To do →
Copy out the complete listing, word for word.
───── Data under study ─────
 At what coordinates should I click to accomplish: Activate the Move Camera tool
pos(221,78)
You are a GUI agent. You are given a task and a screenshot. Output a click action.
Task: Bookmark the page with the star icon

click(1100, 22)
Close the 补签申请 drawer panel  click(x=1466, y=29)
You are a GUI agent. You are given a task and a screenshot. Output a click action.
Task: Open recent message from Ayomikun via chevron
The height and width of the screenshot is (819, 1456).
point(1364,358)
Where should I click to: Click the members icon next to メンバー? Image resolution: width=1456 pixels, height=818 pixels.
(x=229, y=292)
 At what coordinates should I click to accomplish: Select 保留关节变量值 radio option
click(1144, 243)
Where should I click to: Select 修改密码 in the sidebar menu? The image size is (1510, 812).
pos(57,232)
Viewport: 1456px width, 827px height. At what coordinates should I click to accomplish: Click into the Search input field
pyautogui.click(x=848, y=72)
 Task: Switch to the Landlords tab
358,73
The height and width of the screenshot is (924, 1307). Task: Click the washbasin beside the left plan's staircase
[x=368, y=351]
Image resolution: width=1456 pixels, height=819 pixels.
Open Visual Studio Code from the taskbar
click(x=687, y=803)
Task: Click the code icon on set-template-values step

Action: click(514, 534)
─────
Task answer →
 At what coordinates should I click to accomplish: Activate the Move Camera tool
pos(221,78)
You are a GUI agent. You are given a task and a screenshot. Output a click action.
Task: Bookmark the page with the star icon

click(1100, 22)
Close the 补签申请 drawer panel  click(x=1466, y=29)
You are a GUI agent. You are given a task and a screenshot. Output a click action.
Task: Open recent message from Ayomikun via chevron
The height and width of the screenshot is (819, 1456).
point(1364,358)
Where should I click to: Click the members icon next to メンバー? Image resolution: width=1456 pixels, height=818 pixels.
(x=229, y=292)
 At what coordinates should I click to accomplish: Select 保留关节变量值 radio option
click(1144, 243)
Where should I click to: Select 修改密码 in the sidebar menu? The image size is (1510, 812).
pos(57,232)
Viewport: 1456px width, 827px height. At what coordinates should I click to accomplish: Click into the Search input field
pyautogui.click(x=848, y=72)
 Task: Switch to the Landlords tab
358,73
The height and width of the screenshot is (924, 1307). Task: Click the washbasin beside the left plan's staircase
[x=368, y=351]
Image resolution: width=1456 pixels, height=819 pixels.
Open Visual Studio Code from the taskbar
click(x=687, y=803)
Task: Click the code icon on set-template-values step

Action: click(514, 534)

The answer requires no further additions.